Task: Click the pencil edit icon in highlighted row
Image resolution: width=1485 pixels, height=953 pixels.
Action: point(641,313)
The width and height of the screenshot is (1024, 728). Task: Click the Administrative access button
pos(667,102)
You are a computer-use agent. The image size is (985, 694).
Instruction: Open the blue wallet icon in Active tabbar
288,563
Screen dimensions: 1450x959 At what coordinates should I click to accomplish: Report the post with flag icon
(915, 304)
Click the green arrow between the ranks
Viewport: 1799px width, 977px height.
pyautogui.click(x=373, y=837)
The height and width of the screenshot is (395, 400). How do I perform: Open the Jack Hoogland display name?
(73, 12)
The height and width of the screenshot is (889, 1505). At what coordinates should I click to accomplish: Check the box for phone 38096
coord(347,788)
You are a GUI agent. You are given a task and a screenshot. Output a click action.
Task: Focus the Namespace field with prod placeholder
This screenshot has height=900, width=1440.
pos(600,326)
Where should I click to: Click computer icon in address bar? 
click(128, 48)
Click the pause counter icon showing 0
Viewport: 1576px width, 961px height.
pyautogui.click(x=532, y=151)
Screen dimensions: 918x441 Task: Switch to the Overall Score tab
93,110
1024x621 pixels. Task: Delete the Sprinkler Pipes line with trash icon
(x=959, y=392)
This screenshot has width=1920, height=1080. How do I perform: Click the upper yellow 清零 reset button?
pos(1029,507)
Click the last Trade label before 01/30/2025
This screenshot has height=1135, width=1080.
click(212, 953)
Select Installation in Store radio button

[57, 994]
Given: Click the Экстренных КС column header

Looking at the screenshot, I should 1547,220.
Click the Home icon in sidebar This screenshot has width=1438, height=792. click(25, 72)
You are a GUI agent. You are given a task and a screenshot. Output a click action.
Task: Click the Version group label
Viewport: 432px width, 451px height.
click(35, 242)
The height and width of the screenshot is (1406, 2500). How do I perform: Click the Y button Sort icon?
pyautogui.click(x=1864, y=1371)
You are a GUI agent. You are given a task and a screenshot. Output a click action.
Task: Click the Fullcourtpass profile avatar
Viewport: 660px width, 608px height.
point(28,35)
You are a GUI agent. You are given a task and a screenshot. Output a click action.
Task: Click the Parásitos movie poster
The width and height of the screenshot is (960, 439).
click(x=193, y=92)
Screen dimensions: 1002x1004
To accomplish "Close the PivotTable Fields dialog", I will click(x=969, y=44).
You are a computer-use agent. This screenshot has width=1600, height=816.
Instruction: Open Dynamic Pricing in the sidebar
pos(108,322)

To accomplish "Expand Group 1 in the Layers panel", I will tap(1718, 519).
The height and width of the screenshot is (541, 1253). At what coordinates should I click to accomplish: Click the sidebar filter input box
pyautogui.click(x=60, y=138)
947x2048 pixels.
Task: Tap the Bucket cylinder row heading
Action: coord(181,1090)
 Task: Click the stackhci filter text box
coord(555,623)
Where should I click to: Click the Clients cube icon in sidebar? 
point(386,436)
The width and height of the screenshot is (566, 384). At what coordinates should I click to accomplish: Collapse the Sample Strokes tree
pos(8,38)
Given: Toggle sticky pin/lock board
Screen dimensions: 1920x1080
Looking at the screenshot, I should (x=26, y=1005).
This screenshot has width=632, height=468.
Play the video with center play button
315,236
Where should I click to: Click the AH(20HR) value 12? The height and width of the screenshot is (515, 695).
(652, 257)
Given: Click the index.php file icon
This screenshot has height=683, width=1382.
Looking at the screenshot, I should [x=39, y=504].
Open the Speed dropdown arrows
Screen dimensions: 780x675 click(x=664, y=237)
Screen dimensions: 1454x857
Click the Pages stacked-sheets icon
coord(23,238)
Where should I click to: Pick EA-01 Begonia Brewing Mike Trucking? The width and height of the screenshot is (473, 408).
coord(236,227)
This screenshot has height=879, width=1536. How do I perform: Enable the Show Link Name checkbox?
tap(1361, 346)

:: GOAL ::
How many lines in the records above contain the word "icon"? Reply with the number only.

:: EXERCISE RESPONSE ::
11